The suggestion drew a hollow laugh from the two officers.

"In Kenya?" they ask.

"The motor insurance companies, then. The importers, the suppliers. There can't be that many long-wheelbase green safari trucks in Kenya. Not if you sift through them."

"The Blue Boys are working on it flat out," says Rob. "By the next millennium, if we're very nice, they may come up with an answer. The importers haven't been all that clever either, to be frank," he goes on, with a sly look at Lesley. "Little firm called Bell, Barker and Benjamin, known otherwise as ThreeBees — heard of them? President for Life, one Sir Kenneth K. Curtiss, golfer and crook, Kenny K to his friends?"

"Everyone in Africa has heard of ThreeBees," says Justin, pulling himself sharply back into line. If in doubt, lie. "And of Sir Kenneth, obviously. He's a character."

"Loved?"

"Admired, I suppose is the word. He owns a popular Kenyan football team.
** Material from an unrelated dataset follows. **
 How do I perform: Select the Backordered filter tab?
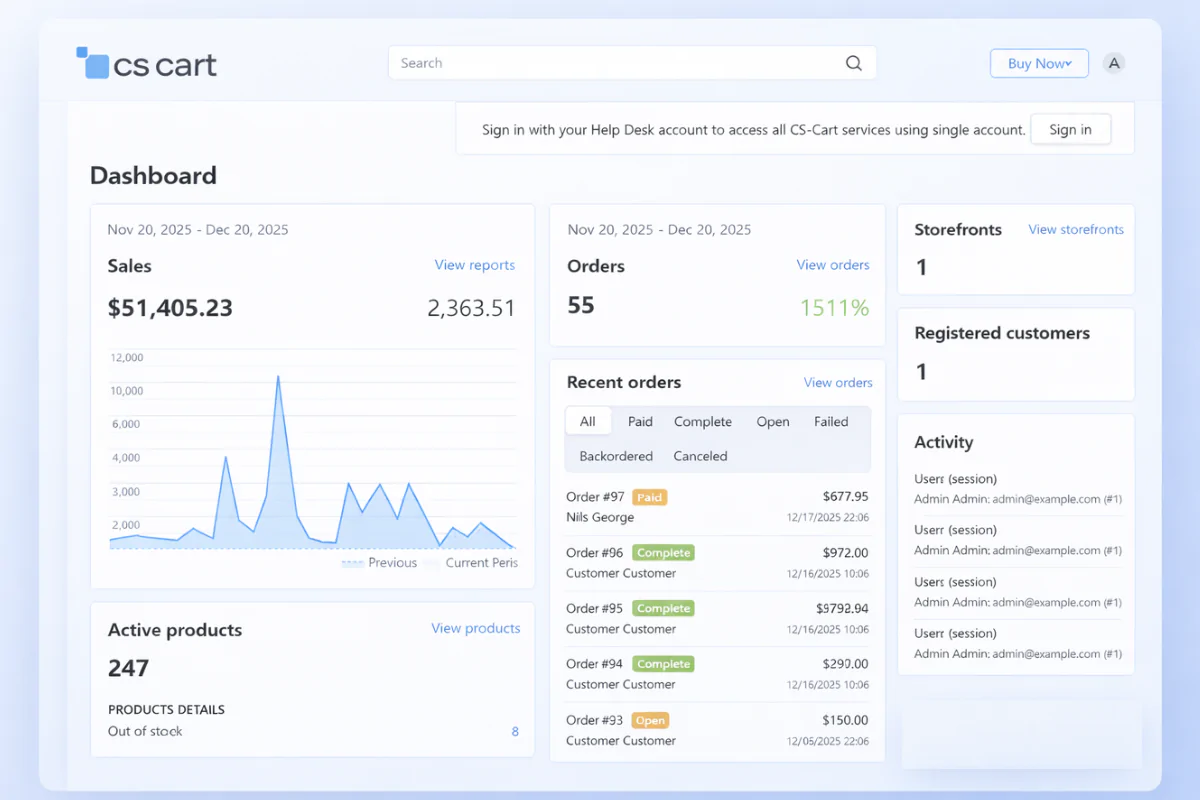616,456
And wears a baseball cap back to front," he adds, with a distaste that makes them laugh.

"ThreeBees have shown a lot of what I'd call alacrity all right, but not a lot of results," Rob resumes. "Very helpful, not a lot of help. "No problem, Officer! You'll have it by lunchtime, Officer!" But that was lunchtime a week ago."
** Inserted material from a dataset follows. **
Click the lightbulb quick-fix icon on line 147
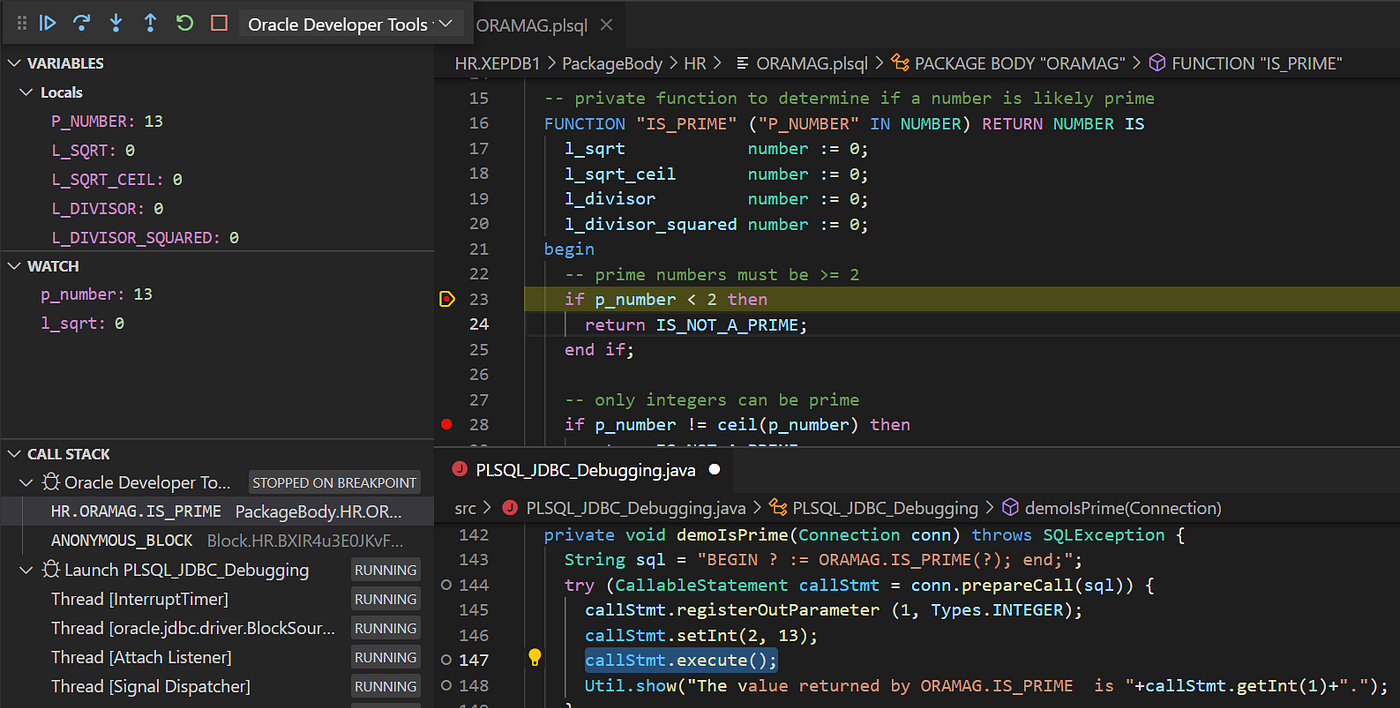1400x708 pixels. [534, 657]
"I'm afraid that's the way with quite a few people round here," Justin laments with a weary smile. "Have you tried the motor insurance companies?"

"ThreeBees do motor insurance too. Well, they would, wouldn't they? Free third-party cover when you buy one of their vehicles. Still, that hasn't been a lot of help either. Not when it comes to green safari trucks in good condition."

"I see," says Justin blandly.

"Tessa never had them in her sights at all, did she?" Rob asks, in his ever-so-casual tone. "ThreeBees? Kenny K does seem rather close to the Moi throne, which can usually be relied on to get her dander up. Did she?"

"Oh I expect so," says Justin with equal vagueness. "At one time or another. Bound to have."

"Which might account for why we're not getting that extra bit of help we're after from the noble House of ThreeBees on the matter of the mystery vehicle and one or two other matters not directly related to it. Only they're big in other fields too, aren't they? Everything from cough syrup to executive jets, they told us, didn't they, Les?"

Justin smiles distantly, but does not advance the topic of conversation — not even, though he is tempted, with an amusing reference to the borrowed glory of Napoleon, or the absurd coincidence of Tessa's connection with the island of Elba. And he makes no reference whatever to the night he brought her home from the hospital, and to those bastards in ThreeBees who killed Wanza with their poison.

"But they weren't on Tessa's blacklist, you say," Rob continues. "Which is surprising really, considering what's been said about them by their many critics. "The iron fist in the iron glove," was how one Westminster MP recently described them if I remember rightly, apropos some forgotten scandal. I don't expect he'll be getting a free safari in a hurry, will he, Les?" Les said no way. "Kenny K and his ThreeBees. Sounds like a rock group. But Tessa hadn't declared one of her fatwas against them, as far as you know?"